— EXERCISE GOAL —
Beginning at the line that contains "Investors (610, 1775)", write out each remaining line of the entries below exactly as it stands.

— AVAILABLE RECORDS —
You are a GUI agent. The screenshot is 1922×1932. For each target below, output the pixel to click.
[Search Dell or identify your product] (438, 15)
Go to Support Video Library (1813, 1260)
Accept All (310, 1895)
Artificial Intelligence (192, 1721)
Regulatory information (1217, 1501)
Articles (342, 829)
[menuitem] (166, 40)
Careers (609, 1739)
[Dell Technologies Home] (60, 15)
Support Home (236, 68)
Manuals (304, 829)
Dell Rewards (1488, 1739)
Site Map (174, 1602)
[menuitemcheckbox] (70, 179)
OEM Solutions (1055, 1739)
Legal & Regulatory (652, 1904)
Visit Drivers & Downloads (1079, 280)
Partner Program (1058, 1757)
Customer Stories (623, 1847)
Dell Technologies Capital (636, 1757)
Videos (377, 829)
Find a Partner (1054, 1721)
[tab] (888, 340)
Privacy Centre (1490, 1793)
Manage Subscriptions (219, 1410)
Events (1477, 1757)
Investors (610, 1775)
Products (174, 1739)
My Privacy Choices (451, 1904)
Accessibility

— SOLUTION TO THE EXERCISE —
Investors (610, 1775)
Products (174, 1739)
My Privacy Choices (451, 1904)
Accessibility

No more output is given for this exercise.